Me hizo la llamada perdida y salió de la cafetería. “Gracias por la copa”, dijo, y la vi perderse, acera adelante, en su propia soledad. Me quedé clavado, sin saber qué hacer, hasta que, después de unos minutos, cuando su silueta ya se había desvanecido en las primeras sombras de la noche, di media vuelta y comencé a caminar hacia mi casa.
Aquella noche dormí mal, con el recuerdo de la chica punzándome las sienes; y a la mañana siguiente, sin pensarlo dos veces, la llamé.
—Buenos días, ¿cómo estás hoy?
—Mal, muy mal —me dijo con ronca, como de haber estado llorando mucho tiempo sin alivio—. Últimamente todo me sale mal y todo lo hago mal, no hay término medio. Lo siento, no soy grata compañía para nadie y para nada…

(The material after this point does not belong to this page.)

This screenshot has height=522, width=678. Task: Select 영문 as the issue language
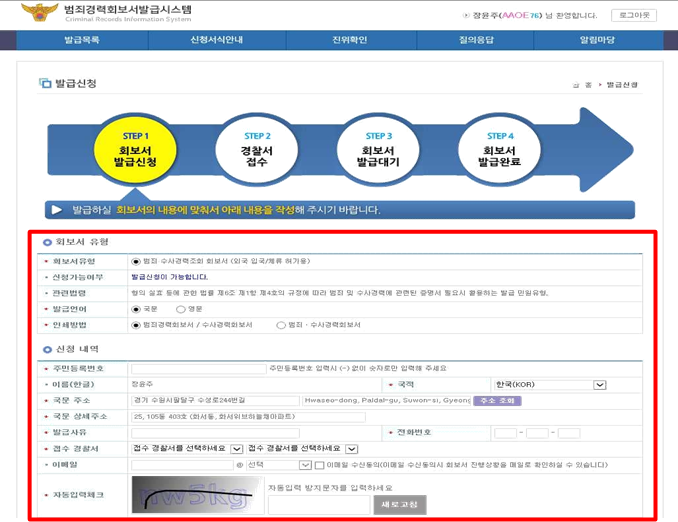click(x=182, y=309)
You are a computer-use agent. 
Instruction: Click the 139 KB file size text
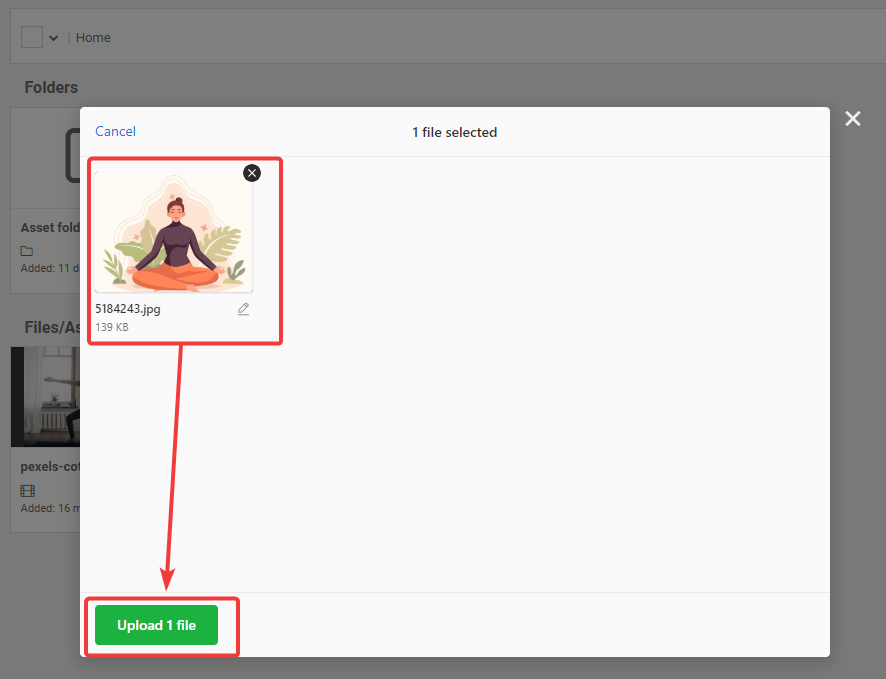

Y colgó. Me acurruqué de nuevo en aquel silencio que me envolvía y me hacía sentirme culpable por mi incapacidad para decir o hacer algo a su favor.
Pasaron dos o tres días, acaso más, y volví a llamarla, pero no cogió el teléfono, dejándome con la duda de si no quería o no podía hablar conmigo. Así que volví a llamarla al día siguiente, con idéntico resultado.
Quise olvidarme de ella, dejarla que se perdiera en su tristeza o que abordara sus problemas desde otra óptica. Pero no podía, sus ojos tristes me perseguían, sus lágrimas me zaherían.
Volví a llamar a los pocos días y me salió el irritante mensaje de que su teléfono estaba apagado fuera de cobertura. Y así durante dos, tres, cuatro o más días en que marcaba su número con esperanza y acababa colgando con desánimo, fruto quizás de mi incapacidad para comprender la situación.
No sé cuánto tiempo ha pasado, pero en ningún momento la he olvidado. Temo que se convierta en una obsesión inabarcable, en un desafío de la fatalidad. De vez en cuando marco su teléfono, con una esperanza que se marchita inmediatamente, cuando oigo al otro lado la cantilena de que ese número no existe. Y sin embargo, puedo jurar que hablé una vez con él y que fue aquella chica triste y misteriosa la que me hizo una llamada perdida para que se me quedara grabado ese número que ahora me dicen una y mil veces que no existe. Como si el destino jugara conmigo al escondite. Hay tardes en que me acerco a aquella cafetería en que la conocí, con la esperanza estéril de verla de nuevo en aquella mesa, siempre solitaria, o en cualquiera otra, arrojando al interior de su bolso aquel anillo que tanta tristeza provocaba. Pero no he vuelto a verla y me pregunto si sigue viva o si toda la amargura de aquella tarde la habrá llevado a desafiar su destino mirándole a los ojos frente a frente. Como si el mundo se acabara entonces mismo.